*** LISTED RECORDS Section Begins ***

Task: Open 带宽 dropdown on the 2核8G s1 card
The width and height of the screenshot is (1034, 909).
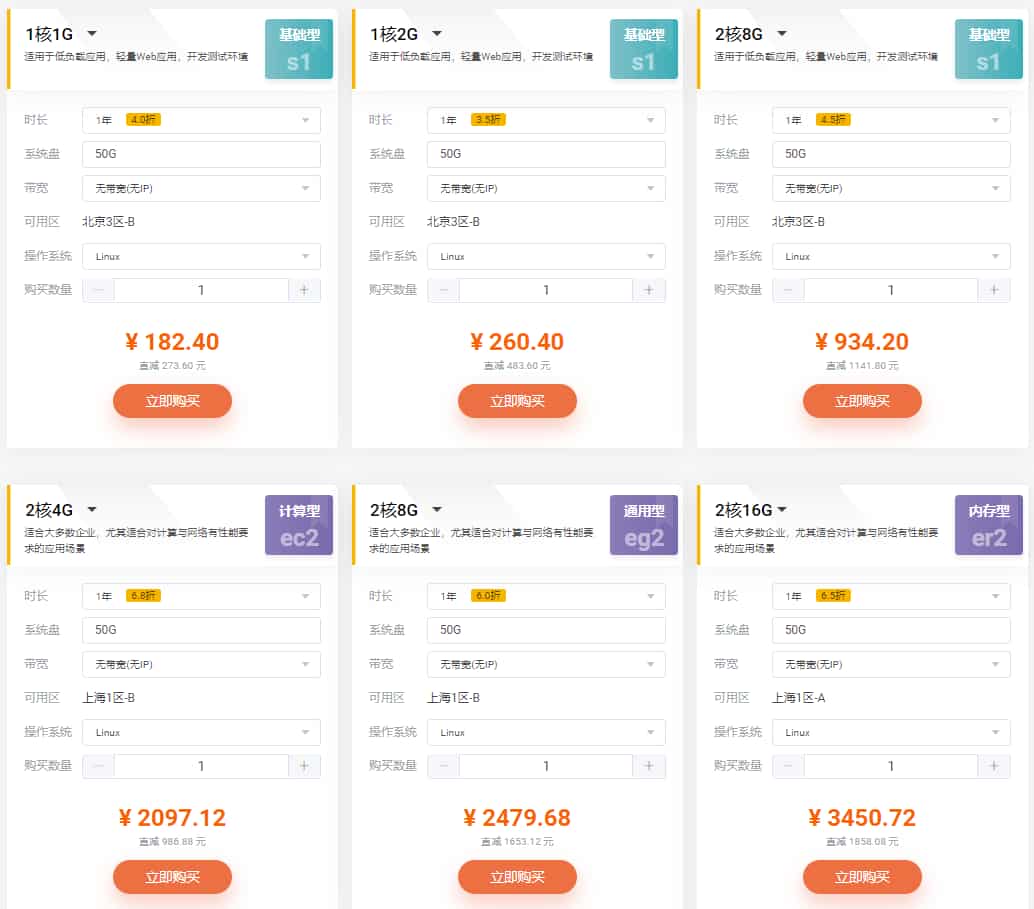Action: 891,188
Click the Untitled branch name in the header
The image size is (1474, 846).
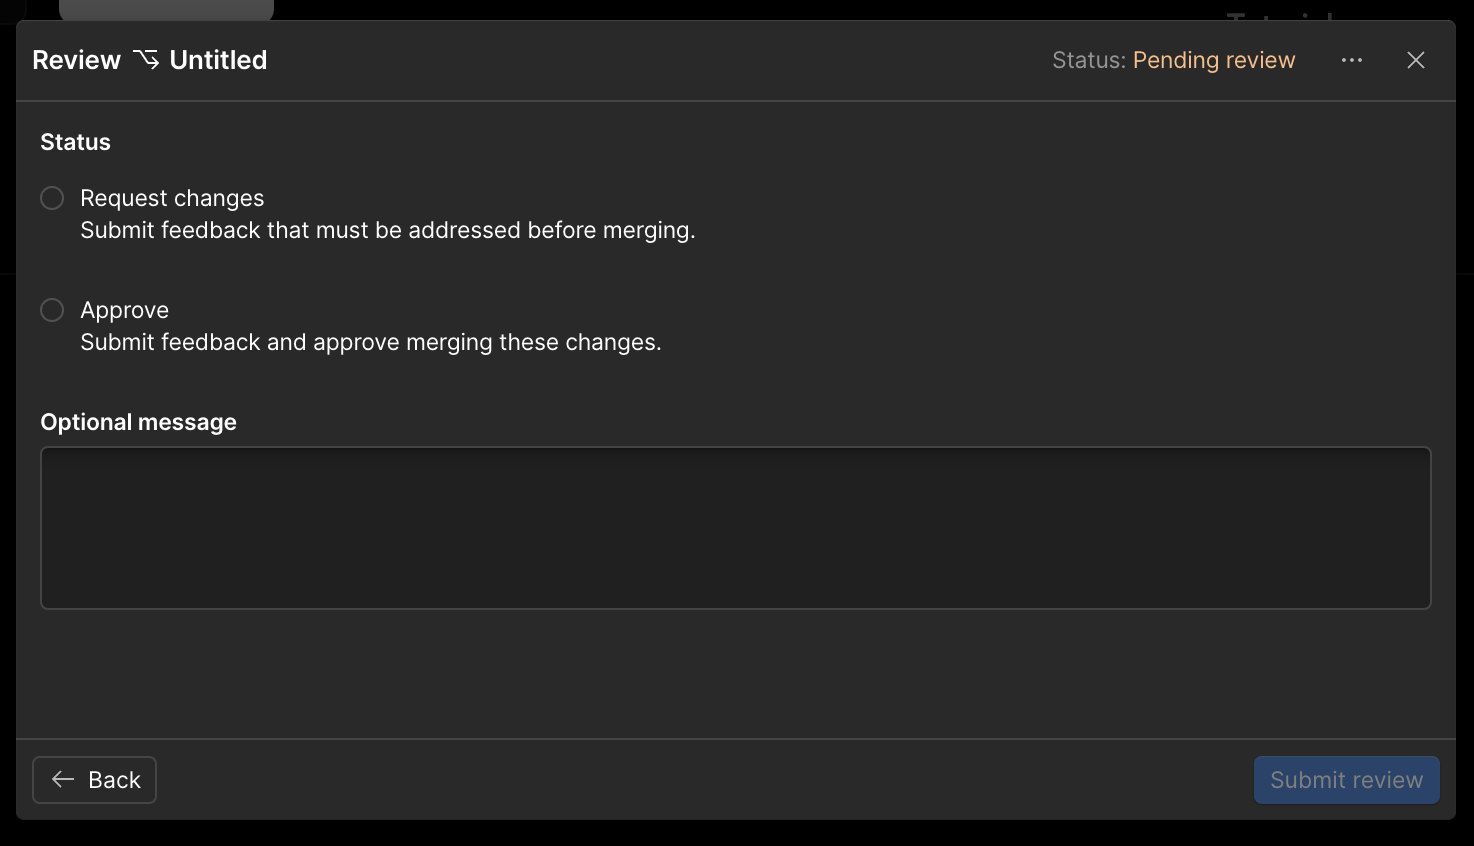pyautogui.click(x=218, y=60)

*** LISTED RECORDS Section Ends ***

Retype, word for word, the lines from the one with "Click the Untitled branch name in the header" through the last line of the entries above, and only those lines. Leave pictures out.

Click the Untitled branch name in the header
The image size is (1474, 846).
pyautogui.click(x=218, y=60)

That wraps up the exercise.